A guide to Rosalia's new album, 'LUX'
Also known as my completely self-imposed November research project
Let me be the first to admit that I am a relatively new fan of Rosalia. I say relatively because I came into the fandom in 2024 when I heard LISA’s “New Woman,” which Rosalia features on. That song bangs if you’ve never heard it, but it’s *nothing* like what’s on LUX, Rosalia’s 4th album.
So, what is LUX? It means “light” in Latin, one of this album’s total of 13 different languages, and each song was inspired by a saint (as in Catholicism). Sonically, it’s like pop, opera, and flamenco had a threesome and accidentally birthed a film score? It is maximalism at its finest and I’ve never heard anything like it. I am already plotting to see her do it live in LA next year.

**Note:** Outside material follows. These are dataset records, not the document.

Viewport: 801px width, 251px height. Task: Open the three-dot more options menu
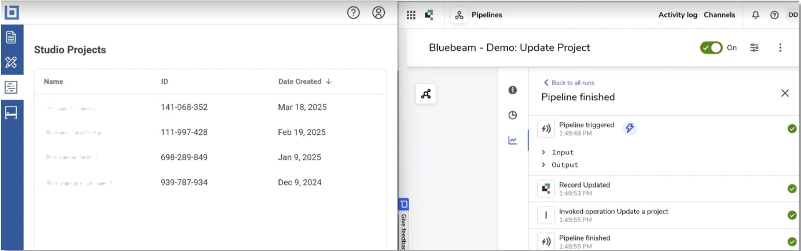point(780,48)
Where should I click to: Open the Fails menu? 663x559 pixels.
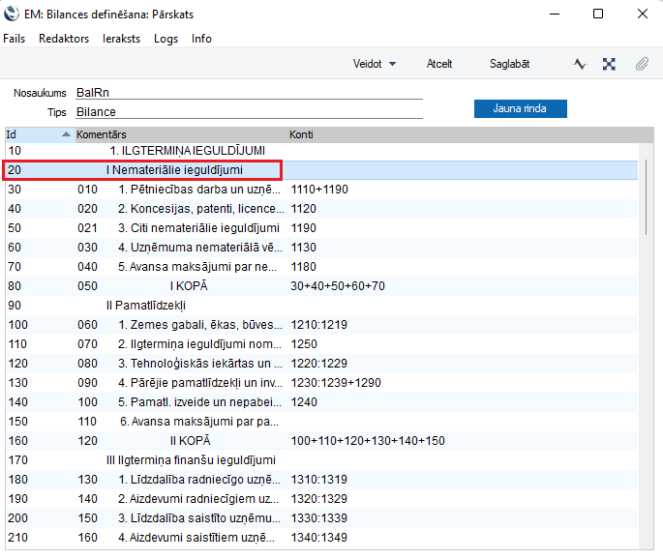point(15,39)
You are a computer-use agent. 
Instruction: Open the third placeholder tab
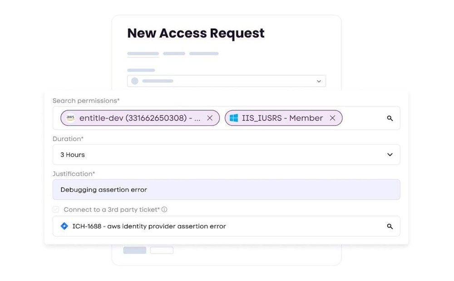[x=204, y=54]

If nothing else (and it is MANY OTHER THINGS, trust), LUX is a showcase for Rosalia’s voice. In reviewing her back catalog, it’s immediately clear she’s talented, but what is not clear is that she has this particular set of pipes. HOW does anyone do both rap/chanting and opera (polar opposites???) without sounding like a total caricature? I don’t need an insane voice to be drawn into someone’s music, but the vocal talent here is CRAZY. One needs to proceed only a single line into the first verse of “Berghain” to have your hair blown back. Nobody else I can think of is doing this much variety with their throat instrument, and not only that, she writes all of her songs, too? Wtf.
In her Popcast interview (above), I loved this exchange where Rosalia basically explains that LUX is kale in a sea of chips (IYKYK):
Joe: “This is an album that is dense. It’s an hour long, and it is meant to be listened to from front to back. Did it cross your mind, like, it is a lot to ask of someone. Especially when we get to how you use language. Even if they are a Spanish speaker, your average listener will not be picking up every single word on this album. Do you think you’re asking a lot of your audience?”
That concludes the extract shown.